Я уже, кажется, упоминал о том, что в обед у старшего чиновника нашего паспортного стола Сайталова Кима Викторовича был назначен сбор всех наших скотопригоньевских либералов на так называемую «костюмированную ажитацию» (по другим источникам – «судебную ажитацию»). Что касается причин присутствия наших революционеров на этом либеральном мероприятии, то оно связано с тем, что на этом обеде и «ажитации» будет Ракитин, за которым установилась постоянная слежка. Поскольку Муссялович по понятным причинам там присутствовать не мог, эта функция на время обеда переходила к Смурову, приглашенному на обед в качестве приятеля Сайталова. Но нас это собрание будет интересовать и само по себе как некий фокус, в котором весь цвет нашей либеральной публики будет собран и представлен, так сказать, во всей своей красе. И не последние же люди это. И ведь, кажется, много добра делали или еще собирались сделать для формирования нашего общественного мнения – они как бы задавали некую политическую и даже нравственную «моду», за которой многие старались угнаться, и воплощали в себе тот «общественный прогресс», без которого, по их мнению, ни одно общество не может нормально развиваться. А уж тем более Россия, с ее «дремучей отсталостью», ее «вековыми предрассудками» и «роковой неразвитостью» (специально привожу их любимые «словечки»). Не знаю, меня не оставляет убеждение, что во всех трагедиях, потрясших наш когда-то тихий и патриархальный городок, есть немалая вины и этих людей, всегда ставивших себе в заслугу свою «вечную оппозиционность», как будто такая позиция сама по себе уже и есть безусловное и неоспоримое благо.

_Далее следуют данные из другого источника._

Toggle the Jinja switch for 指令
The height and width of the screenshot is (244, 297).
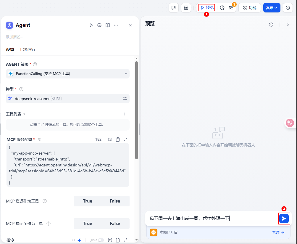tap(101, 240)
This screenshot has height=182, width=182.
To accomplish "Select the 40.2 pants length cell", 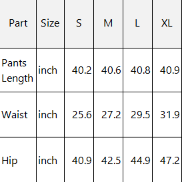I will click(81, 70).
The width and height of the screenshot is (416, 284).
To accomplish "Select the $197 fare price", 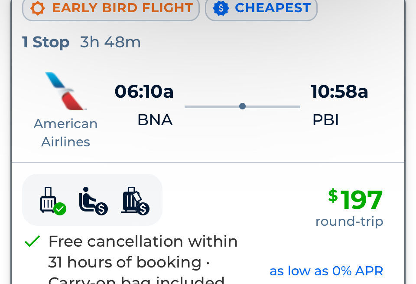I will [355, 199].
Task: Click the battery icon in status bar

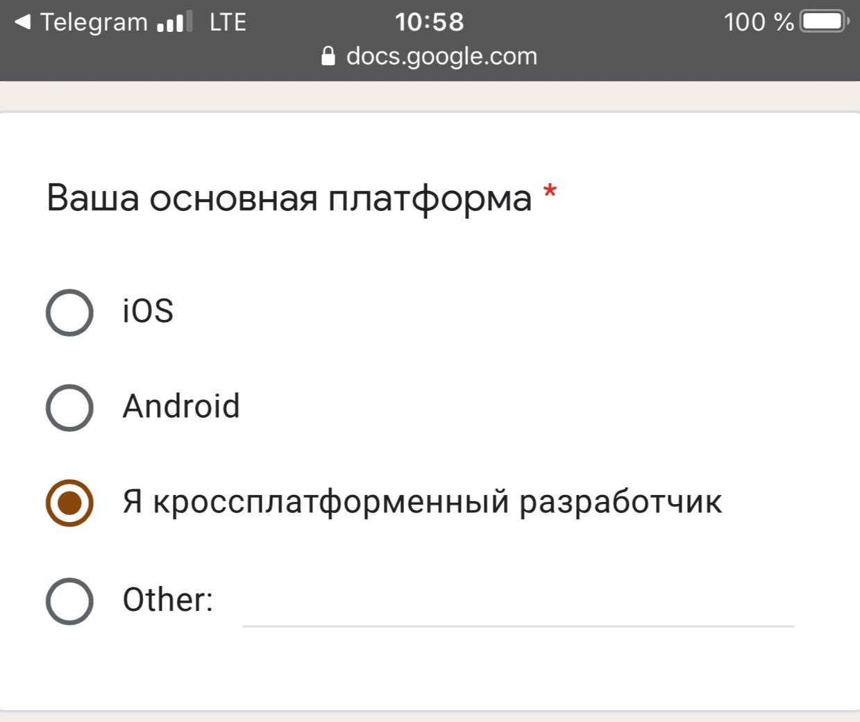Action: (x=824, y=22)
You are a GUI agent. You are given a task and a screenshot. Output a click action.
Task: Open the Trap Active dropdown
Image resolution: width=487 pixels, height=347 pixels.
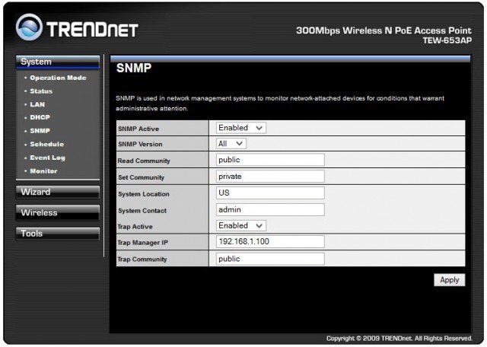tap(240, 226)
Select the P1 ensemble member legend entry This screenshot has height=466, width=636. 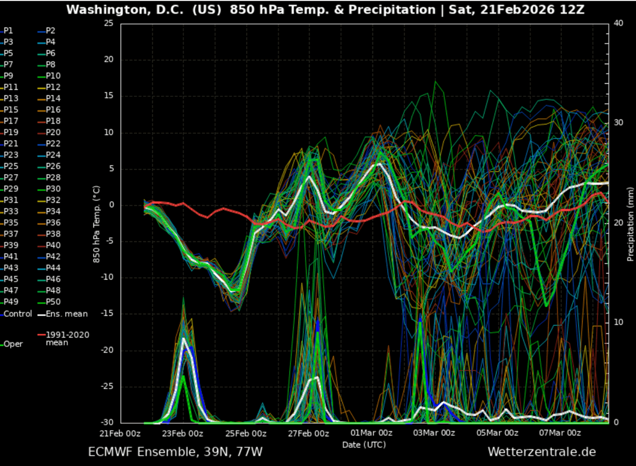coord(7,31)
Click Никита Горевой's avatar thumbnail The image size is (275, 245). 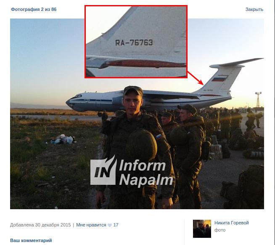click(202, 229)
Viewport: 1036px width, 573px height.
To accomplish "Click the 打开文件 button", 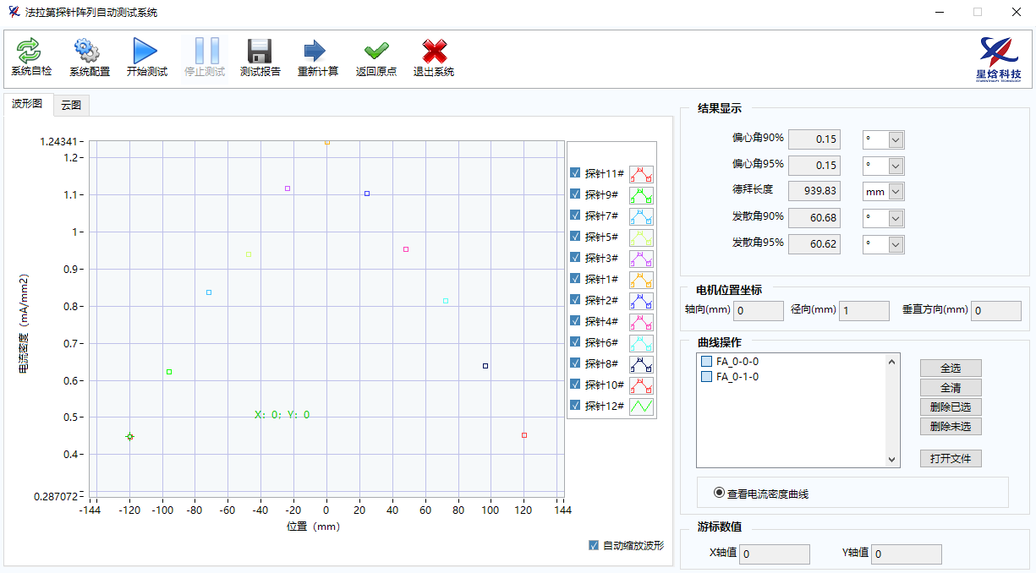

Кстати, сама эта оппозиционность к рассматриваемому моменту уже имела некую историю и связана с главной фигурой наших скотопригоньевских либералов – Кимом Викторовичем Сайталовым. Он появился в нашем городе года четыре назад и по весьма туманным и не до конца выясненным причинам. По одним источникам – был отставлен со службы и выслан из Москвы (что он там какое-то время проживал – факт, имеющий подтверждение). То есть уже там проявлял свою оппозицию и «боролся с режимом» - разумеется, эта версия была, так сказать, «официальной». Но ходили слухи, что не все чисто было и в плане материальном: попросту – проворовался... Но это могли быть и просто «злые языки», поэтому ничего не будем утверждать окончательно. Была и еще одна версия – любовная, связанная с каким-то скандальным разводом (а Ким Викторович был в настоящее время неженат и, кажется, бездетен) – однако об этом у меня совсем нет никаких сведений. Но как бы том ни было – с появлением в нашем городе Кима Викторовича наши либералы получили своего признанного главу, а «либеральное движение» (я бы точнее сказал – «брожение»), было поднято на надлежащую высоту. Не будем касаться всех его ступенек и этапов, упомяну лишь об одном – как наиболее характерном, касающемся наших героев, к тому же завершившимся совсем недавно полной победой либералов. Речь идет о кресте над могилой Смердякова. Помните? Его похоронили в самой дальней части нашего городского кладбища, что примыкала вплотную к монастырской стене и, разумеется, как над самоубийцей, креста не поставили. Казалось бы: какое отношение к Сайталову мог иметь Смердяков, но его судьба – и уже посмертная судьба – почему-то очень заинтересовала Кима Викторовича, и он начал «борьбу» за «восстановление справедливости» - борьбу, завершившуюся полным успехом и окончательно утвердившую Сайталова главой либерального движения.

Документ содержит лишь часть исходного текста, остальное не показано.